Help us make open aid data accessible…
This week the International Aid Transparency Initiative has received a further boost at the High Level Forum on Aid Effectiveness in Busan, Korea. Announcements from the Canadian government, the Inter-American Development Bank and from Hilary Clinton’s on behalf of the US that they will be joining over 20 other signatories committed to publish detailed and timely aid activity data using a common XML format means that IATI data will soon cover over 75% of Overseas Development Assistance.
With high level commitment to #opendata in the aid sector won, the challenge now continues to build on open data foundations to create prototypes, products and platforms that make a real difference to aid effectiveness. Which is all rather timely for this weekends upcoming ‘open data day‘ and Random Hacks of Kindness events, where data-wranglers and developers will be linking up with designers, statisticians and international development experts to work on digital data projects with impact.
So – what might open data day and Random Hacks of Kindness developers focus on around IATI data? Here are just a few ideas…
IATI Open Data Challenges
Showing IATI on Open Spending

Many IATI data files contain detailed transaction information that could be loaded onto the Open Spending platform developed by the Open Knowledge Foundation, giving access to a range of rich visualisations.
Earlier this week the Guardian covered the use of the Open Spending platform to visualise, for the first time, aid to Uganda, and the national budget, side-by-side. The Uganda visualisation was the result of years of hard work and research, but by creating tools to load IATI open data onto the Open Spending platform, and using Open Spending visualisation tools against IATI data, seeing where aid is being spent, and how it links to country budgets, could be made a lot easier.
Mark Brough from Publish What You Fund has already made a start on scripts to convert IATI Data for use on Open Spending, but there’s lots still to be done. Mark will be at IATI Support site provides a Knowledge Base on working with the data.

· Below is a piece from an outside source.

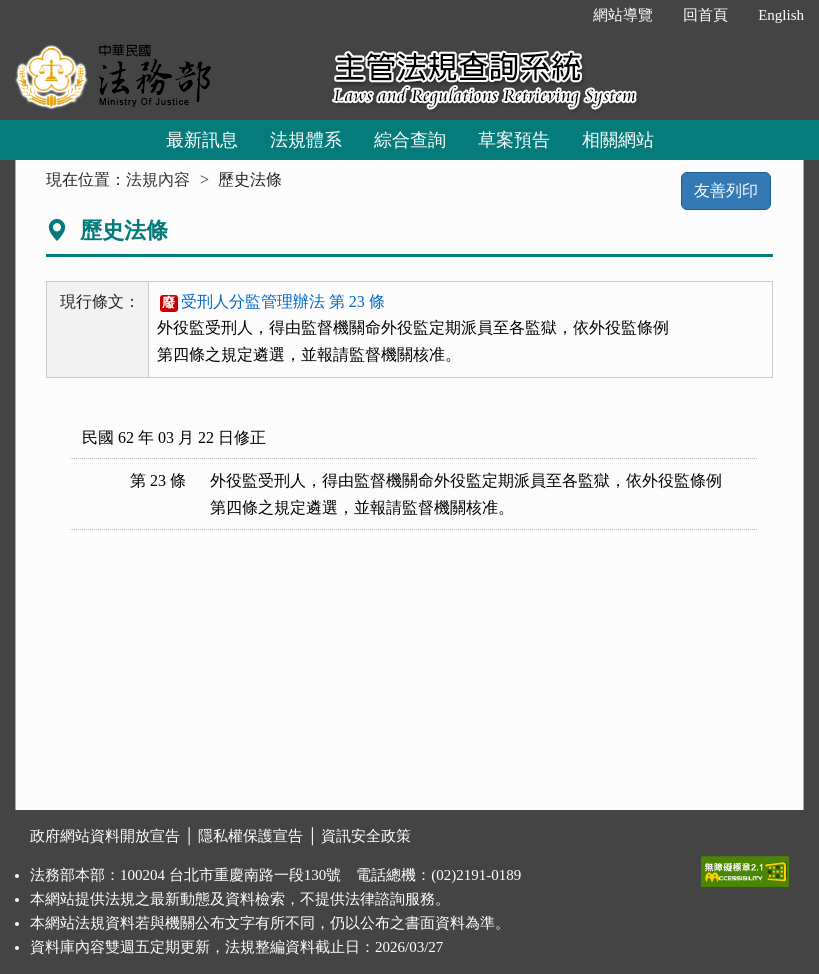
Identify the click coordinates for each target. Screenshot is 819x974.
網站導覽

Mark will be at the London Open Data Day, meeting at the Barbican Centre, to provide pointers to any teams wanting to join in on this challenge.
Aid Data Wiki
Donors use IATI to publish the data they have on aid activities, but often there is other knowledge about an activity out there – some of it as structured data, and other content such as videos, photos, web links and more.
An Aid Data Wiki prototype would explore how IATI aid activity data can be used to bring together additional intelligence and insight around projects – letting users share what they know about aid projects, and providing that information back to to users of IATI data.
I’m hoping we might work on this a bit at Random Hacks of Kindness in Oxford – but I would love to hear from other people interested in exploring this too.
Document Search
The IATI Standard allows donors to list the documents associated with a particular aid activity – but right now there is no easy way to search through all those documents and find the projects they connect to.
We’ve probably outgrown the brief prototype we tried using Google Custom Search, so there’s a challenge to meet in coming up with a good way to search and explore all the documents linked to IATI.
Rich Preview
IATI data is published in individual XML files, usually on a country-by-country basis. Right now, there are only basic preview tools available to look at what a file contains – but there is demand for an easier way to dig into and preview the contents of a file.
Could you create a visually engaging way to explore IATI data files?
Linked IATI Data
We’ve carried out some very brief experiments turning IATI into linked data, and loading it onto the Kasabi platform – but there’s a lot more to be done to make the most of IATI as linked data. There’s great potential to be had from turning IATI into linked data, but some practical challenges still to meet, like:
- Turning the IATI Standard into a draft linked data ontology.
- Creating a sustainable way to convert IATI XML into linked data, and to keep a triple store up to date
- Turning IATI code lists into linked data
- Making links between IATI and other datasets and demonstrating the potential of a linked data approach.
Getting started with IATI data
IATI data is published using a standard XML format which is documented on the IATI Standard website where you can also access the codelists used in IATI data files to browse online or download as data.
Linked to all the available data are kept in a CKAN directory at IATIRegistry.org. The Registry has an API for finding out about datasets.
A third-party platform is provided by Development Gateway at IATIExplorer.org which regularly aggregates together data from all the different publishers in the IATIRegistry and makes it possible to fetch back sub-sets of this data. The IATIExplorer platform runs on top of an XML document store (eXist) which has a RESTful interface for querying the full dataset with xpath, and it can directly run XSLT transformations against the data for you. See the documentation here.
Lots of shared source code for working with the data is available on GitHub and the IATI Support site provides a Knowledge Base on working with the data.
On Open Data Day a number of members of the AidInfo team will be on hand on the #iati IRC channel on Freenode.